Several sources on the Chinese border reported that troops were gathering in Jiegao, opposite the Shan State border town of Muse.
Many Chinese soldiers and military trucks have arrived at the border in previous days.
Sources from ethnic armed groups said China was sending a warning signal to Myanmar.
TVBS News in Taiwan reported that Chinese troops are there to protect the natural gas pipeline without suggesting how.
In early March, the Chinese asked Myanmar’s military regime to protect the oil and gas pipelines following the emergence of anti-Chinese sentiment and protesters threatening to blow up the pipelines.

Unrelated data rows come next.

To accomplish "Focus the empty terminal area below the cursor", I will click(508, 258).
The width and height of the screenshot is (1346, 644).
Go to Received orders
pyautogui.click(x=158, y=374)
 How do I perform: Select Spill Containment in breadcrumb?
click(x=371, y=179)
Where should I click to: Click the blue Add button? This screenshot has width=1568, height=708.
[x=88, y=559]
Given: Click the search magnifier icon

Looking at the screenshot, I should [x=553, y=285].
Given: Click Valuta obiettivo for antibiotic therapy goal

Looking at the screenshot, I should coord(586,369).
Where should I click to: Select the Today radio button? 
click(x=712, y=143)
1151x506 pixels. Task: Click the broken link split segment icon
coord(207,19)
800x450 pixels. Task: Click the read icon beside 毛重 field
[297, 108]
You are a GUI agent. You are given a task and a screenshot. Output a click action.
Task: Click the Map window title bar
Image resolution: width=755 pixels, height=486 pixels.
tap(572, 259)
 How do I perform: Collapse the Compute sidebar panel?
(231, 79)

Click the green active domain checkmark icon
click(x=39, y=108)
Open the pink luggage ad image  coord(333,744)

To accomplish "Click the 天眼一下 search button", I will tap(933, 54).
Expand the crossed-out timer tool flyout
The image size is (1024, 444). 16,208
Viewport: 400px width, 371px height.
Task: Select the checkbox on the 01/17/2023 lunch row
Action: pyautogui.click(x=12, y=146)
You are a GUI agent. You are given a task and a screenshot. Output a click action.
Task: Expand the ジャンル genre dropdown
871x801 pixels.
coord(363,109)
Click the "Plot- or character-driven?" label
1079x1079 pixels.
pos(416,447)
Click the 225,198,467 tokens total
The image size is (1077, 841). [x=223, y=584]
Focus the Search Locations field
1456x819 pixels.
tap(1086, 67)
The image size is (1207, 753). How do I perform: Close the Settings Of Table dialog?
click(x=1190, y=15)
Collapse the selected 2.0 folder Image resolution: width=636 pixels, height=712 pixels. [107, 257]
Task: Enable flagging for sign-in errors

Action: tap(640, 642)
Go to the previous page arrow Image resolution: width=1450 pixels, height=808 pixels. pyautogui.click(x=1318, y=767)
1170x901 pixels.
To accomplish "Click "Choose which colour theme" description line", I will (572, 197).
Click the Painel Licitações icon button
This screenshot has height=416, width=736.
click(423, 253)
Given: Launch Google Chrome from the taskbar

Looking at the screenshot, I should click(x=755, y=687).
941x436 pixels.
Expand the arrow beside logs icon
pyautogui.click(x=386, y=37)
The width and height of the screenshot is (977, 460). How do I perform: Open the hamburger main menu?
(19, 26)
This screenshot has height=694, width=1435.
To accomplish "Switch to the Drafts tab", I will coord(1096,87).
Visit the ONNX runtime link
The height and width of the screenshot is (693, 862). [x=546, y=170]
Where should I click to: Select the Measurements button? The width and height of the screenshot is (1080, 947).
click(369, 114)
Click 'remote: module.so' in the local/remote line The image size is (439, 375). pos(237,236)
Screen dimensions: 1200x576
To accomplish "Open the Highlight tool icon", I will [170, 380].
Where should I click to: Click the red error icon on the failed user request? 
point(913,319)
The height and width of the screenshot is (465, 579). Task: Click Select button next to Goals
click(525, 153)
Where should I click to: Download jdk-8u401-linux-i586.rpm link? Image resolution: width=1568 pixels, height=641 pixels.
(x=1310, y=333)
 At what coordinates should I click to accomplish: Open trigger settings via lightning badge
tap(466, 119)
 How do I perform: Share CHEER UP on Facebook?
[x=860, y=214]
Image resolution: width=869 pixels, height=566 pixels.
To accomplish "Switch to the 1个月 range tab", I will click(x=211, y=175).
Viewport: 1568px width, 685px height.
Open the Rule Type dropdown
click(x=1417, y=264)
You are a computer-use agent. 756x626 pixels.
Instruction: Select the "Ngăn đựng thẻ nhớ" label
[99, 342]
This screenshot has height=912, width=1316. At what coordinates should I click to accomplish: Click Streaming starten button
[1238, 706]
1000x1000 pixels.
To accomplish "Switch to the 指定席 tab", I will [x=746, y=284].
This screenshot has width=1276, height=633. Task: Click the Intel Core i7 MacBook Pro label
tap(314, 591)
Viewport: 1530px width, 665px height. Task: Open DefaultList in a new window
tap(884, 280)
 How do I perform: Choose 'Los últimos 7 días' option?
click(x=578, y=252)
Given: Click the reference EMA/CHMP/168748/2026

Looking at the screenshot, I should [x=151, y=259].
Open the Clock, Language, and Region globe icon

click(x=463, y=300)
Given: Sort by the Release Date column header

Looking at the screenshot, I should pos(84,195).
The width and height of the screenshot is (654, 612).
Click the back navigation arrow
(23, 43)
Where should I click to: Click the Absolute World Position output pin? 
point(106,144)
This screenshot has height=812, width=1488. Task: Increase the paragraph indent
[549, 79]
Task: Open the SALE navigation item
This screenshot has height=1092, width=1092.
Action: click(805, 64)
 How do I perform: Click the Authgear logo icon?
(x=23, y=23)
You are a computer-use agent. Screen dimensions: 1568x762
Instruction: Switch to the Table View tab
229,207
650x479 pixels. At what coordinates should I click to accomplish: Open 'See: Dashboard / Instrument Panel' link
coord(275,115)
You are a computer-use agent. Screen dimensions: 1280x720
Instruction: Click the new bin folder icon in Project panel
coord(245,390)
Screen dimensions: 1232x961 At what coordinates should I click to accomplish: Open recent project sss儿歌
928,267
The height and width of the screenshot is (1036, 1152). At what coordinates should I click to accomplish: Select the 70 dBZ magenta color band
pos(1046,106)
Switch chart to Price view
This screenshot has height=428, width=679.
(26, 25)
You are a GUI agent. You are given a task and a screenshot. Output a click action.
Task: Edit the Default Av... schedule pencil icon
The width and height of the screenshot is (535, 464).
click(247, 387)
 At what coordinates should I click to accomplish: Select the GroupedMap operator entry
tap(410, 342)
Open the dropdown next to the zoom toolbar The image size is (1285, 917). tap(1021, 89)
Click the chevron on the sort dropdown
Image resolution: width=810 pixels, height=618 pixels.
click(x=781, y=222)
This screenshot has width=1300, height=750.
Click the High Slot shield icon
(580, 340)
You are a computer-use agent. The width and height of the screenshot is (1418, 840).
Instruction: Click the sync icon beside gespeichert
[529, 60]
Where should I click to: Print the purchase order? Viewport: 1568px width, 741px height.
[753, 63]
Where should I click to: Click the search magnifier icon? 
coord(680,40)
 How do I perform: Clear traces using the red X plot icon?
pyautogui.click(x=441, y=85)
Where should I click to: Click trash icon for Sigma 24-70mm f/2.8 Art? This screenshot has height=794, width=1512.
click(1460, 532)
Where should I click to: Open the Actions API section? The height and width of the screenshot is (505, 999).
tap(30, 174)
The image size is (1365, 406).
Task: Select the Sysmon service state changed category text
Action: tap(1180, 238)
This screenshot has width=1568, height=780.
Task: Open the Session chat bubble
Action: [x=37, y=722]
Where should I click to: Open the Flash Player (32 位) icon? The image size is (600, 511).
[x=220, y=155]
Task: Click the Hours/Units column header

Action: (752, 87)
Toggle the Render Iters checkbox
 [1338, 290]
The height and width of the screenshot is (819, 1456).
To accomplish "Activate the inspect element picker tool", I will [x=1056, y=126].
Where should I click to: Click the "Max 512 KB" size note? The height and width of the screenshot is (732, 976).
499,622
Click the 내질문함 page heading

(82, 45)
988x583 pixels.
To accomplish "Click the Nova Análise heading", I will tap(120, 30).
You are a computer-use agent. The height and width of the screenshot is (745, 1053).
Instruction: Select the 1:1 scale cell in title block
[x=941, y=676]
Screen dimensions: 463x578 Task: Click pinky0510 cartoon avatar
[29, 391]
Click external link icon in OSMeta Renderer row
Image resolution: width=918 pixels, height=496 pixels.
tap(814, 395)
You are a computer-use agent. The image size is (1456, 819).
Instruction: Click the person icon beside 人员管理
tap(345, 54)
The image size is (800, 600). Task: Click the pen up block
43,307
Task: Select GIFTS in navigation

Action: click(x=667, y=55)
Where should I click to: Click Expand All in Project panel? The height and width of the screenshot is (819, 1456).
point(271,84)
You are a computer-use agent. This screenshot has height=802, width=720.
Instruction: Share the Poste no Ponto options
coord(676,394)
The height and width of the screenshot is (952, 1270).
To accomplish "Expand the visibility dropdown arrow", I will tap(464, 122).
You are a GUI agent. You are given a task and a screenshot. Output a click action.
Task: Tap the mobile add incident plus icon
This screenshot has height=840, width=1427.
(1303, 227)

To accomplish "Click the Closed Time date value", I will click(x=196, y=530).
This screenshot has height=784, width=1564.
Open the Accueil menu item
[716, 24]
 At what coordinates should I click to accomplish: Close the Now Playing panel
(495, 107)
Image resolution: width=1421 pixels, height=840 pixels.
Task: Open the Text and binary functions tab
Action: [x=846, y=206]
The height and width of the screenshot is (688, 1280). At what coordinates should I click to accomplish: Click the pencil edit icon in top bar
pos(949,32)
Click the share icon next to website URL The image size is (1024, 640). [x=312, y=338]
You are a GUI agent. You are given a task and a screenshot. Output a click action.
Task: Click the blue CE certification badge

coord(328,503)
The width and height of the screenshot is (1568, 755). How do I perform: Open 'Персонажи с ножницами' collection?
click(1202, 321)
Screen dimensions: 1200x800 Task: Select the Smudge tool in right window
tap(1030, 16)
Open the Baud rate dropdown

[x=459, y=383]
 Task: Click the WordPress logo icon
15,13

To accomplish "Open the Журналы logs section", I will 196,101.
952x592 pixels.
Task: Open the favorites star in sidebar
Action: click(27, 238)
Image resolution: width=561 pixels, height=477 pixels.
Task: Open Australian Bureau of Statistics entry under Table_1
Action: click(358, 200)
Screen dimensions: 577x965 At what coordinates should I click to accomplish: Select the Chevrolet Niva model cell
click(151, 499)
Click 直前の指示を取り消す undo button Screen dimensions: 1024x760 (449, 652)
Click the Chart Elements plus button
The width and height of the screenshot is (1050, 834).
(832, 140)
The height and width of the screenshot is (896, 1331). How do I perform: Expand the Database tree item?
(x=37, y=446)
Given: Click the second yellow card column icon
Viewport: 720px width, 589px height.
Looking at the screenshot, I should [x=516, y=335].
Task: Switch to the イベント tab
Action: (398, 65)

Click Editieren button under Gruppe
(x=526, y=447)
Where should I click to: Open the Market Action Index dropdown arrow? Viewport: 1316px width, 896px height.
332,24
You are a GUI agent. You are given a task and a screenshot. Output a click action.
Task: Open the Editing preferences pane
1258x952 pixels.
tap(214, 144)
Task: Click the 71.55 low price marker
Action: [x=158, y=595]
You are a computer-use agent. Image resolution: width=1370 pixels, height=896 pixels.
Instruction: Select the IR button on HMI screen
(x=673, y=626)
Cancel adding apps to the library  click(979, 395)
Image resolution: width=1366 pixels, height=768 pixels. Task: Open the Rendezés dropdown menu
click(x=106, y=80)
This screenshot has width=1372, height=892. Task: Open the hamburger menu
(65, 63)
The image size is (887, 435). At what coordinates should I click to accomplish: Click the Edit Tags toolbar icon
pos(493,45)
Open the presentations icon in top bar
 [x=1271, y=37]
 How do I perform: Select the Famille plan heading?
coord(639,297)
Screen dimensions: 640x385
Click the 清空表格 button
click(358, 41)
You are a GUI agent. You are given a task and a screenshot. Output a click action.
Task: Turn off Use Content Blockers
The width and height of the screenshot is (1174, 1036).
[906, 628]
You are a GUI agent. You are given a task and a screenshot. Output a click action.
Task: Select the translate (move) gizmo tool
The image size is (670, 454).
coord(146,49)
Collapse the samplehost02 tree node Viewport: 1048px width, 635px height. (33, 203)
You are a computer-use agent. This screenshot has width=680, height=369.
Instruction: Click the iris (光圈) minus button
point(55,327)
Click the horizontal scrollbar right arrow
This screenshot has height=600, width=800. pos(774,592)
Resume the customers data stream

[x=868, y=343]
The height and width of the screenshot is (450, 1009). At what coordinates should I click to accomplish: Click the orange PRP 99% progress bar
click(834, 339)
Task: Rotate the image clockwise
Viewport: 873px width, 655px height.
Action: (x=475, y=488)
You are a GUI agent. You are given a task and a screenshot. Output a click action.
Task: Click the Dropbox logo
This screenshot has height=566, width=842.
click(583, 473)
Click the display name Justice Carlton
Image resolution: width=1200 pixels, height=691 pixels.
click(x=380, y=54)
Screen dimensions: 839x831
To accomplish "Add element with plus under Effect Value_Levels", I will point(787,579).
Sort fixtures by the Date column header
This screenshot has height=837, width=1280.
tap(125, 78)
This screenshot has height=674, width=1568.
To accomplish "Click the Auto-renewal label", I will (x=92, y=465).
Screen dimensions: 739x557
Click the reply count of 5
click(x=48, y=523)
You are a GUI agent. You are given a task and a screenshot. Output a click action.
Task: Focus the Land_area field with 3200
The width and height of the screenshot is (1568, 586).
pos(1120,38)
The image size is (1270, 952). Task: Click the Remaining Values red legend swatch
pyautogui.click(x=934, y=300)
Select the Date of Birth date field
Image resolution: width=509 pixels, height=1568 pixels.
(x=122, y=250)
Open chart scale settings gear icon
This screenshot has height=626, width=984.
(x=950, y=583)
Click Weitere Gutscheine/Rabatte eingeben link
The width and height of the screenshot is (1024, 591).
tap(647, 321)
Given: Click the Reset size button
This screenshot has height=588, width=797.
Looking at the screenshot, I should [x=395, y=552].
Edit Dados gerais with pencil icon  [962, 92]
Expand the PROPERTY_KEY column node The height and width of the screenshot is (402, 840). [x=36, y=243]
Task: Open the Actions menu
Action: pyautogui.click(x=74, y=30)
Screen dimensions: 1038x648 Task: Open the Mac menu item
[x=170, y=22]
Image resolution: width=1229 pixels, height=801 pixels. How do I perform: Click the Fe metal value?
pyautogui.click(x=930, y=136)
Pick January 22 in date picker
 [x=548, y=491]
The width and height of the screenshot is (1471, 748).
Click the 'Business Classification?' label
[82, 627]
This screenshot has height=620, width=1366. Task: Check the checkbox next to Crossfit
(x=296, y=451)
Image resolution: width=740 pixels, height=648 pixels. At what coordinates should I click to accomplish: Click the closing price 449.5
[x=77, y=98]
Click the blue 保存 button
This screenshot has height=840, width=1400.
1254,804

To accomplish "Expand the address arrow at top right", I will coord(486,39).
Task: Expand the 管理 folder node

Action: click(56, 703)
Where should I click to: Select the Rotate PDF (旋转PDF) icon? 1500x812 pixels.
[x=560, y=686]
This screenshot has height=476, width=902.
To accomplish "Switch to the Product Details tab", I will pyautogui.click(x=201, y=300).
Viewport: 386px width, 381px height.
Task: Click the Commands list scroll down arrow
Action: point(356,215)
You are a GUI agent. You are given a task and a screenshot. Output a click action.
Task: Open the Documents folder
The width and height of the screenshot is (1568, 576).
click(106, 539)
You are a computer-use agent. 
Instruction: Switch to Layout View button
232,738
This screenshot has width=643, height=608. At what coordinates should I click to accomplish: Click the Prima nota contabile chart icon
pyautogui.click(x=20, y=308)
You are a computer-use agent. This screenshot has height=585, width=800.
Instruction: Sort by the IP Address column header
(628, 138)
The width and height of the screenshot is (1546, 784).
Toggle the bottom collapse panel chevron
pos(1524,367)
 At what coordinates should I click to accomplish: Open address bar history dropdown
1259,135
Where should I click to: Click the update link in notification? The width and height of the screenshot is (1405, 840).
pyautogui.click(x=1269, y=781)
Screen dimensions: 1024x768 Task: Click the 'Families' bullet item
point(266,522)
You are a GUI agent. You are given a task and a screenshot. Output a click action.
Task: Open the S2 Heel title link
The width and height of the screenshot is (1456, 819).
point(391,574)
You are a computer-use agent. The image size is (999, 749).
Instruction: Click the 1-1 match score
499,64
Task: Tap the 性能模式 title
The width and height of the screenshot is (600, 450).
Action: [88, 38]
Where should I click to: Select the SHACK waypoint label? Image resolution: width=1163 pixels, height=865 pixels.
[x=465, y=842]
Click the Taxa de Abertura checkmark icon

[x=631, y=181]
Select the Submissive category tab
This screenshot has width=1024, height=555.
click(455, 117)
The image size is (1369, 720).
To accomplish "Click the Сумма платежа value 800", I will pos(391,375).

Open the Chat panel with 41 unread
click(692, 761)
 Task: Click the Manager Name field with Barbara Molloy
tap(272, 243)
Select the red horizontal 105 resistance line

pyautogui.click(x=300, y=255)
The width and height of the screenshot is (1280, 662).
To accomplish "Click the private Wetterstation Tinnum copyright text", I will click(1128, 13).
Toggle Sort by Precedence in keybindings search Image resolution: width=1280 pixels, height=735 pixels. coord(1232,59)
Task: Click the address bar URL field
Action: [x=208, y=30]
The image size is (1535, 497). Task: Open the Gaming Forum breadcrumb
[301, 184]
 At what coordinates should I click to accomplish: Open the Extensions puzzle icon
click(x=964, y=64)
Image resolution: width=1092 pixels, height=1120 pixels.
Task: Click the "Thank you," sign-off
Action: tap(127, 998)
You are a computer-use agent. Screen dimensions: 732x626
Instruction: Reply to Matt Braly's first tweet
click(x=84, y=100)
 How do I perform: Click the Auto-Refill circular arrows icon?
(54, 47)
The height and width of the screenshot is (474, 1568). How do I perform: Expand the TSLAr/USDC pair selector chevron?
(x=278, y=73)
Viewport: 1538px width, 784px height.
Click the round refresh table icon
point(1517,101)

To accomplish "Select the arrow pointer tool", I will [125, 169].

The 800-km twin pipeline project runs from Kyaukphyu in Rakhine State on the Bay of Bengal through Magwe and Mandalay regions and northern Shan State to China.
China has repeatedly insisted that the armed forces’ seizure of power from the democratically elected government is an internal affair, including at the United Nations Security Council and UN Human Rights Council.
In February, the Chinese Embassy in Yangon faced daily protests, demanding Beijing stops support for Myanmar’s military. Moreover, anti-Chinese sentiment has emerged in Myanmar, including boycotts of Chinese products.
On Monday, the tripartite Brotherhood Alliance of the Myanmar National Democratic Alliance Army, Ta’ang National Liberation Army and Arakan Army (AA) condemned the military junta after the civilian death toll rose to over 500.
The three groups warned the military that they would collaborate with other ethnic armed organizations and pro-democracy supporters to defend civilians from the regime’s brutal crackdowns. All three armies are based along the Chinese border and the AA also has substantial forces in northern Rakhine State, bordering Bangladesh. They can all challenge Myanmar’s military and have close relations with China.